Working data

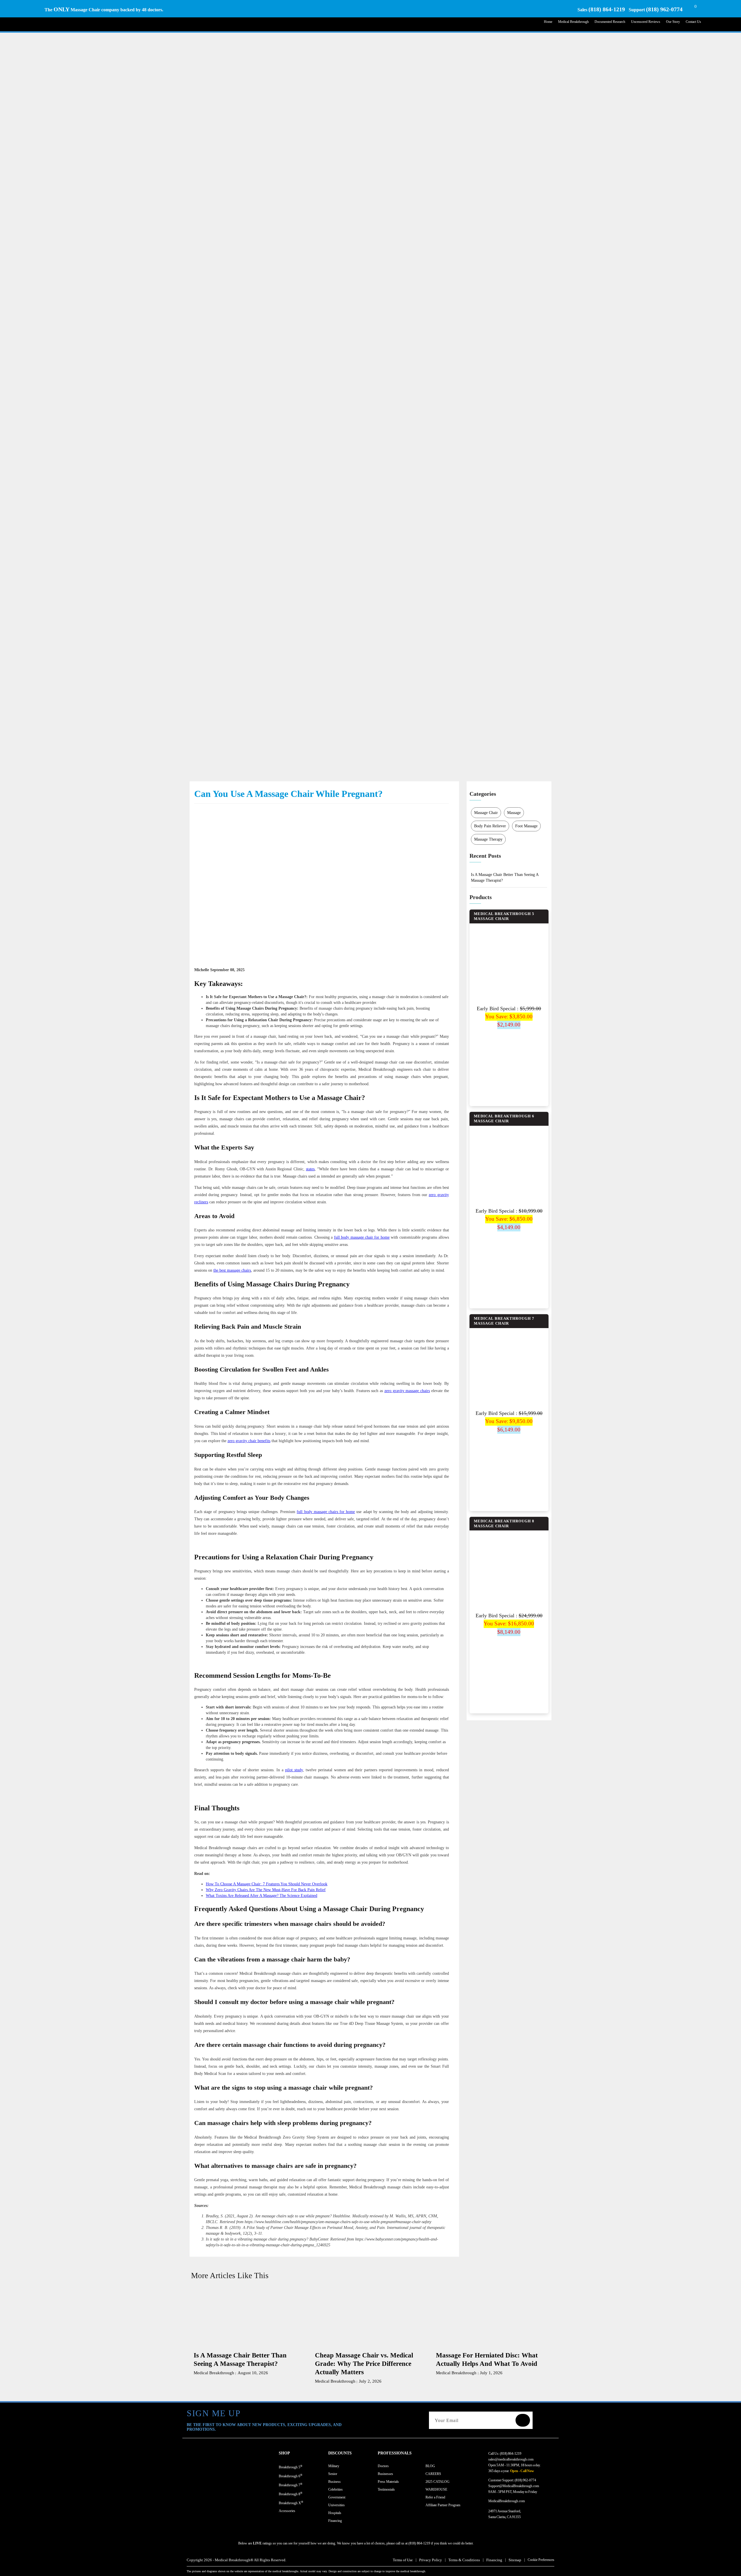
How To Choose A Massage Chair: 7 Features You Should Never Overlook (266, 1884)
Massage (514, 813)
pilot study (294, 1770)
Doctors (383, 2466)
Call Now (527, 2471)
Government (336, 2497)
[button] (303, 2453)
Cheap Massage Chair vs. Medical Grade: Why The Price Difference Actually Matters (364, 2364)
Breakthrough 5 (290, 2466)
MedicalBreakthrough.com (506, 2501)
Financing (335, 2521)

Brief
Reproduce each line of the records in which the string "Massage" appears.

Answer to this task
How To Choose A Massage Chair: 7 Features You Should Never Overlook (266, 1884)
Massage (514, 813)
Cheap Massage Chair vs. Medical Grade: Why The Price Difference Actually Matters (364, 2364)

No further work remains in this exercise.